My most stressful time was when I was temporarily caring for my wife’s mother, an Alzheimer patient. Her regular caregiver (and partner) needed to take a month-long vacation. My children and I split up the time with me taking two-weeks and the others taking one-week each. The first night I stayed with my mother-in-law, she decided that she was in my apartment and spent much of the time between 1AM and 6AM (while I was asleep), packing her things and loading her car so she could drive to her house (the one she sold several years previous). For the rest of the two-weeks I was there, I was in survival mode and not much good for anything.
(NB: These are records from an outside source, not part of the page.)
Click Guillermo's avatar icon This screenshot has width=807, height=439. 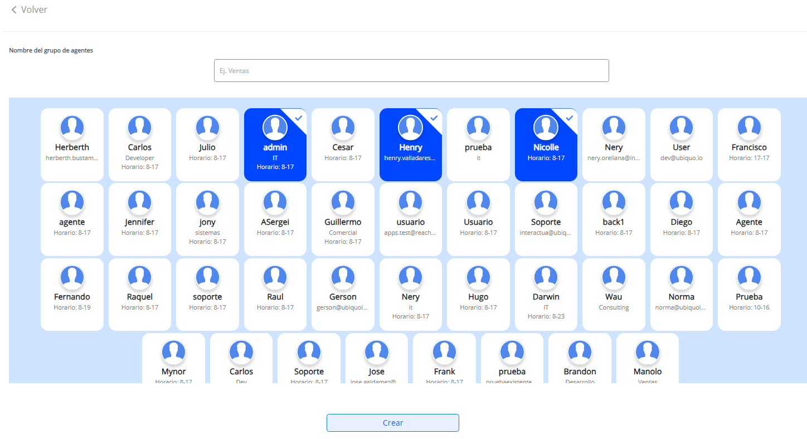point(343,202)
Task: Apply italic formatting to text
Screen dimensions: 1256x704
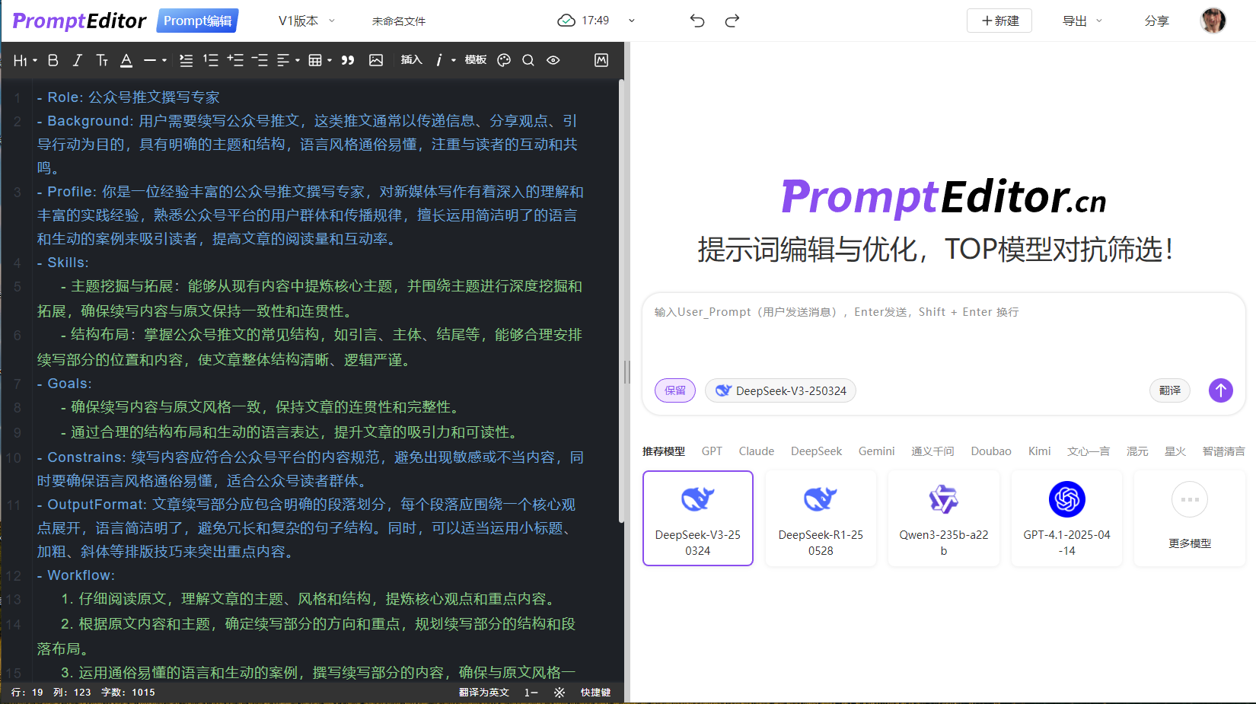Action: (x=77, y=60)

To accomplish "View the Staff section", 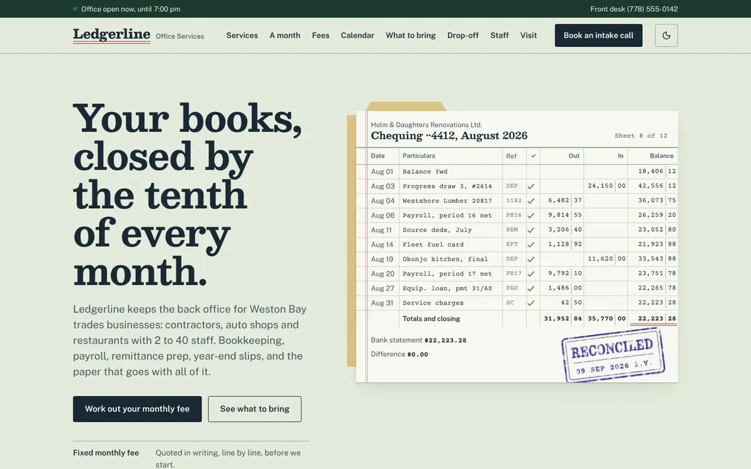I will pos(499,36).
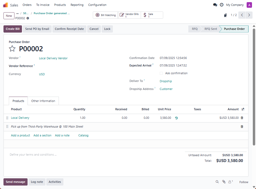Delete the Local Delivery product line
Image resolution: width=256 pixels, height=189 pixels.
click(242, 118)
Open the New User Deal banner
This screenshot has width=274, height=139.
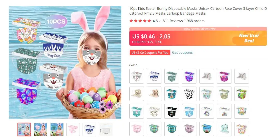pyautogui.click(x=249, y=38)

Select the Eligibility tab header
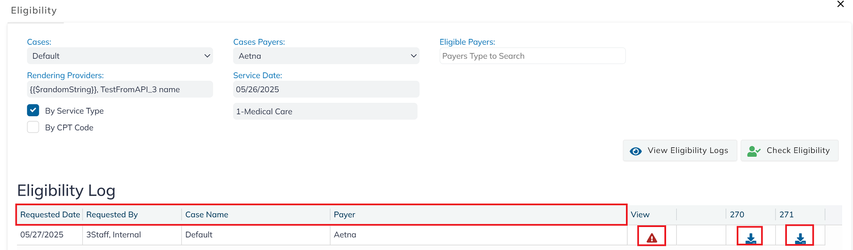34,10
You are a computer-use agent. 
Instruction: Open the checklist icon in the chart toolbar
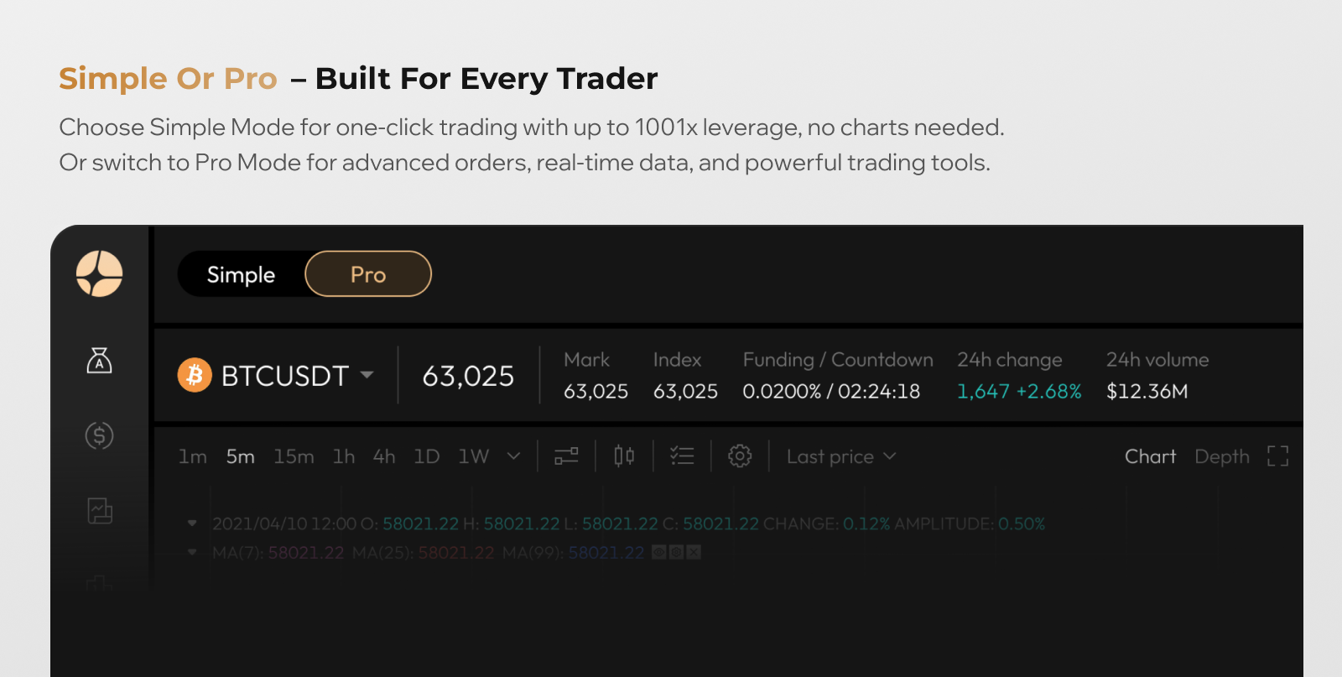pos(682,456)
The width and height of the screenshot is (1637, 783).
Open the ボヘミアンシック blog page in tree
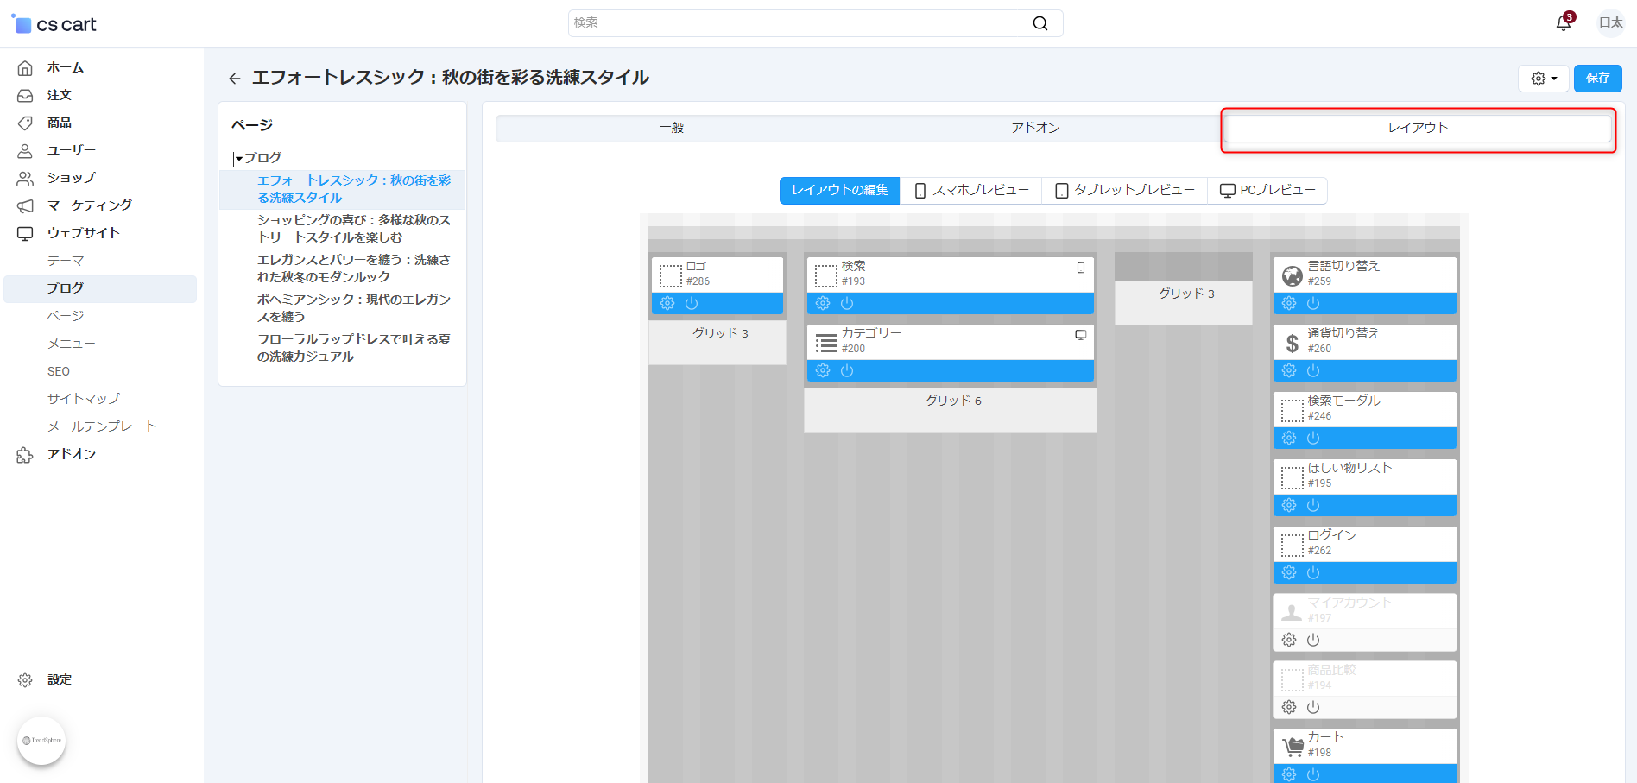tap(353, 307)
I left my car there for my children to use while there, and I took the train back to Denver. The train took 3-days to go from Jacksonville to Denver by way of Washington DC and Chicago. I needed every one of those days to decompress and relax.
Even knowing what to expect from an Alzheimer patient, who can really prepare for the reality. I truly understand how loving children can place their Alzheimer parents into a nursing type facility, as the stress is tremendous. What I do not understand is how the staff of those facilities can provide the care they do without shutting off their emotions.
People do not really cope with situations. They maneuver about mentally and physically until the “crisis” passes and they become survivors.
© 14 October 2012
About the Author
I was born in June of 1948 in Los Angeles, living first in Lawndale and then in Redondo Beach. Just prior to turning 8 years old in 1956, I was sent to live with my grandparents on their farm in Isanti County, Minnesota for two years during which time my parents divorced.
When united with my mother and stepfather two years later in 1958, I lived first at Emerald Bay and then at South Lake Tahoe, California, graduating from South Tahoe High School in 1966. After three tours of duty with the Air Force, I moved to Denver, Colorado where I lived with my wife and four children until her passing away from complications of breast cancer four days after the 9-11-2001 terrorist attack.
I came out as a gay man in the summer of 2010. I find writing these memories to be therapeutic.